I cook 3 meals a day. Give his showers. Wash clothes. Pay all his Bill's. Take him to Dr.'s. I do everything for him.
His dementia is getting worse. He gets around with his Walker. He uses the bathroom fine. No pull ups. Eats very good
Sleeps a little more. My sister has a problem with the amount of money I receive. He saw a lawyer and he drew up a contract and specified the amount. She's accusing me that with his dementia I set the amount.
Contract was drawn up almost 2 years ago. What do I do? She says $300.00 a month is plenty and I'm taking his money. She does not help me with any of his care and never offers.

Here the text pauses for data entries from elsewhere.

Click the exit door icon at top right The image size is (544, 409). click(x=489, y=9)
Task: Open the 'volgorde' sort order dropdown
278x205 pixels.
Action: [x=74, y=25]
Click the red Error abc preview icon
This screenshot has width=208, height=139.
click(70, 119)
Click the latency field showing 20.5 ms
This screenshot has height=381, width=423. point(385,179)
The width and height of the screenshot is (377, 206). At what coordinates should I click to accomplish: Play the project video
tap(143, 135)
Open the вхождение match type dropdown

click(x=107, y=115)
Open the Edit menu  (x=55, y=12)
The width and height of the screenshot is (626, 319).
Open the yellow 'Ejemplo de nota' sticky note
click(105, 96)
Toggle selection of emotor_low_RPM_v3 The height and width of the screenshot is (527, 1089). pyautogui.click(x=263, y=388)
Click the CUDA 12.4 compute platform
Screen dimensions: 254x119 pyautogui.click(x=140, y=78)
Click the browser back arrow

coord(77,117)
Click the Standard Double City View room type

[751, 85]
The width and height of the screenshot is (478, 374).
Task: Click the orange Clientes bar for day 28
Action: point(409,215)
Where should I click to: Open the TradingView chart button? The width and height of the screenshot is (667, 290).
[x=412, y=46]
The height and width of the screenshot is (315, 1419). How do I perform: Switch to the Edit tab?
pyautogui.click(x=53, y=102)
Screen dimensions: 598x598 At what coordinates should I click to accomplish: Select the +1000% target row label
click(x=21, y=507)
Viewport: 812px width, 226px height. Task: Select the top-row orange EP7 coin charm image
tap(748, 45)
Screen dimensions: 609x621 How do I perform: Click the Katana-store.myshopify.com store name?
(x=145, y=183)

2. Tell her to research the cost of finding someone to come to his home and do this.
3. Ignore her.
Your dad must have known what crap your sister was going to start. I hope he has other affairs lined up with his attorney.
Did you word your response correctly?
https://www.aarp.org/livable-communities/learn/health-wellness/info-12-2012/metlife-study-caregiving-costs-working.html
Part of elder law specialty is Medicaid planning. As long as there is an agreement Medicaid allows payment that is comparable to what home care costs from an agency.
This study on the cost of caregiving to the caregiver may be helpful to help understand the financial impact of caregiving.
https://www.aarp.org/livable-communities/learn/health-wellness/info-12-2012/metlife-study-caregiving-costs-working.html
I don’t think you’ll ask for more, which you’re certainly entitled to- but your sisters selfish bullying has got to stop. Send her a message, explaining that you’re giving her one last shot to be supportive with your dad’s decision to pay you. Anything less than “thank you so much for taking care of our dad” - or you’re blocking her. She can come visit your dad, but you are entitled to cut this negativity out of your life.
Good luck with everything. When it’s all said and done, you can go to sleep at night with a clear conscience. Your sister, well, let’s hope she snaps out of it.
See a lawyer yourself. Are you his POA and Proxy? If you are you don’t have to volunteer information to no one.
Tell your inconsiderate sister to take care of her Dad full time or
hire full time caregivers around the clock, that’s 24/7 of paying for outside help for someone with Dementia bc he can’t be left alone, see if it comes out to $1000 a month OR more like $4000 a month.
She should keep her mouth shut when she doesn’t know what it entails.
Good luck with all that.
Stay safe & healthy.
Even if you found a private caregiver, it's on average $15/day. It's lower since they don't have to share the wage with the care agency. However doing the math it's still, at just 10 hours a day, $4,500 per month. And you'd still have to be there the other 14 hours.
Care is one of our biggest financial issues in our country. You're a gem for being with your dad in the first place, and especially for that small sum.
As mentioned, call some home care places and get a quote emailed to you and send to your sister. That should cool things off.
It's funny how those who don't help have lots of opinions on the matter.... Tell your sister she can do it all for $300 a month. :-)
I make 3,000.00 a month.
You are UNDERPAID
I had to get 24 7 Care for my 96 yr old Dad do he could continue living in his own home and it took me a super long time to find someone to do this for $512 per week using a few Caregivers.. most Caregivers want a minimum of $12 an hr up to $25. I'm paying $9 but $12 on Holidays.
Whole I was looking, I did find another lady that would do Live In for $500 a week but I would have to furnish her food, own bedroom and bathroom and she would be able to take one 24 hr day off per month.
You should offer the job to your sister and see how fast she runs from it.
My 87 y/o father, who has dementia, lives with me, and I do everything for him too. I can assure you that $1,000 per month is not too much! If anything, it's not enough! I would tell your sister to go ahead and keep him for a month, and then decide if it's worth it. Tell her to look at prices at Memory Care facilities! They run anywhere from 4-6k per month! This is not an easy job, and it will get worse with time. It is very stressful too. I'm sure you could get an easier part time job for that amount. $1k per month is 12k per year. Who can even live on that? People who have not been in your position have no idea how difficult it is! It is a 24/7 job!